The code has been tested with PyTorch 2.1.2 and Cuda 12.1.

An example of installation commands is provided as follows:

git clone [email protected]:qihao067/CrossFlow.git
cd CrossFlow

pip3 install torch==2.1.2 torchvision==0.16.2 torchaudio==2.1.2 --index-url https://download.pytorch.org/whl/cu121
pip3 install -U --pre triton
pip3 install -r requirements.txt

Model Preparation

To train or test the model, you will also need to download the VAE model from Stable Diffusion, and the reference statistics for zero-shot FID on the MSCOCO validation set. For your convenience, you can directly download all the models from here.

Pretrained Models

Architecture	Resolution	LM	Download	Details
DiMR	256x256	CLIP	[t2i_256px_clip_dimr.pth]	Train from scratch on LIAON-400M for 1 epoch, then fine-tune on JourneyDB for 10 epochs.
DiMR	256x256	T5-XXL	[t2i_256px_t5_dimr.pth]	Initialize with [t2i_256px_clip_dimr.pth] and fine-tune on JourneyDB for 10 epochs.
DiMR	512x512	CLIP	[t2i_512px_clip_dimr.pth]	Initialize with [t2i_256px_clip_dimr.pth] and fine-tune on JourneyDB for 10 epochs. (Model with the best T-I alignment*)
DiMR	512x512	T5-XXL	[t2i_512px_t5_dimr.pth]	Initialize with [t2i_512px_clip_dimr.pth] and fine-tune on JourneyDB for 10 epochs.
DiT	512x512	T5-XXL	[t2i_512px_t5_dit.pth]	Initialize with [t2i_512px_clip_dimr.pth] and fine-tune on JourneyDB for 10 epochs.
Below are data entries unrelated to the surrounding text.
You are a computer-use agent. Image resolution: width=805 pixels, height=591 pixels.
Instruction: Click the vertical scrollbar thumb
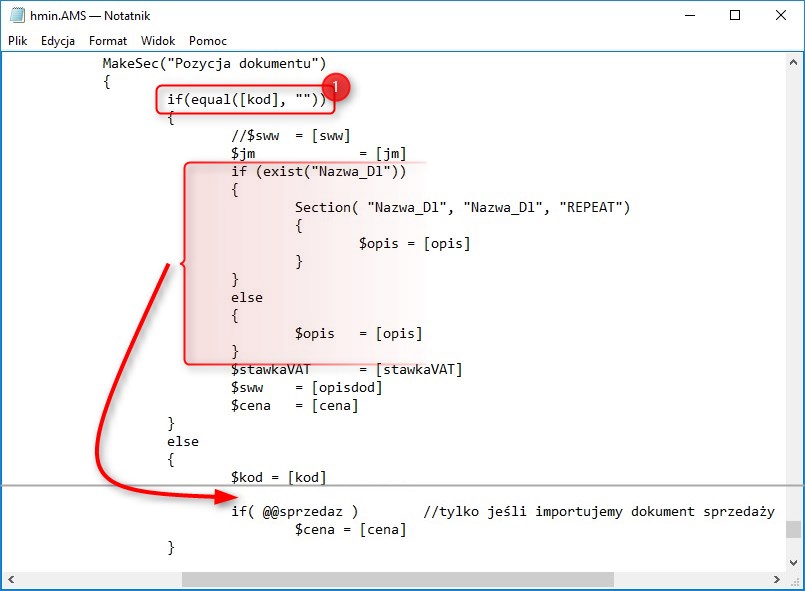pos(793,529)
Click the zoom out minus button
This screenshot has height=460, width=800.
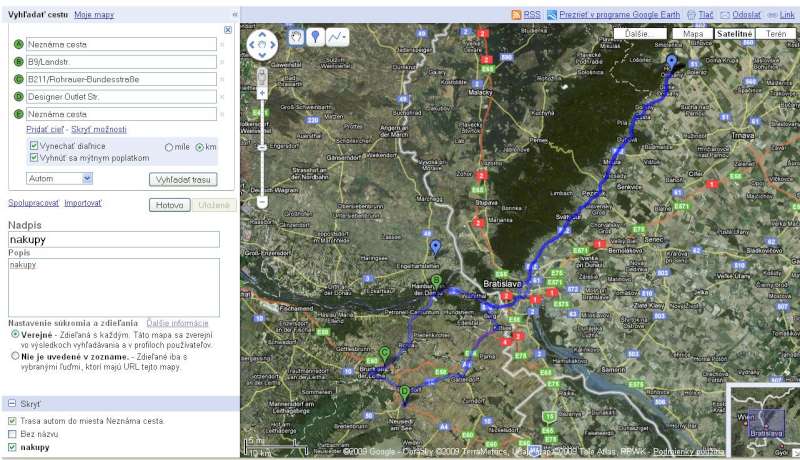point(262,201)
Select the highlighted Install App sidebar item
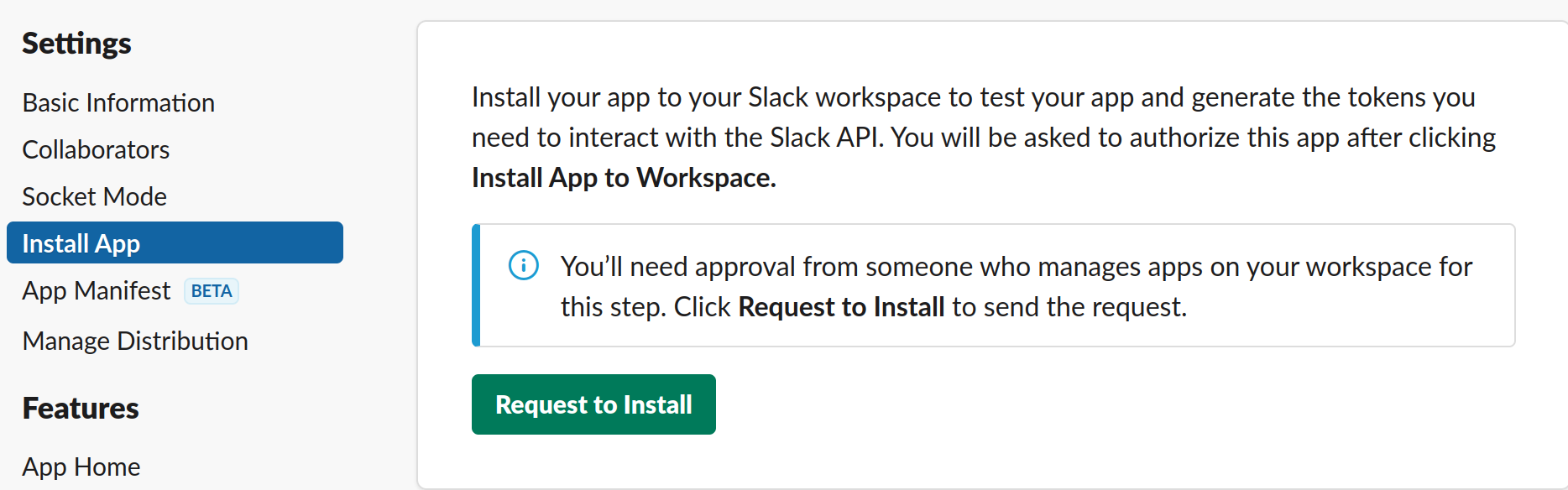 pyautogui.click(x=175, y=243)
*To save training time, all T5-XXL-based models are initialized with a CLIP-based model and fine-tuned on JourneyDB (4M) for ten epochs. As a result, these models may occasionally exhibit very minor text-image misalignments, which are not observed in the original paper's T5 models since they are trained from scratch.

Sampling

T2I generation

You can sample from the pre-trained CrossFLow model with the demo_t2i.py. Before running the script, download the appropriate checkpoint and configure hyperparameters such as the classifier-free guidance scale, random seed, and mini-batch size in the corresponding configuration files.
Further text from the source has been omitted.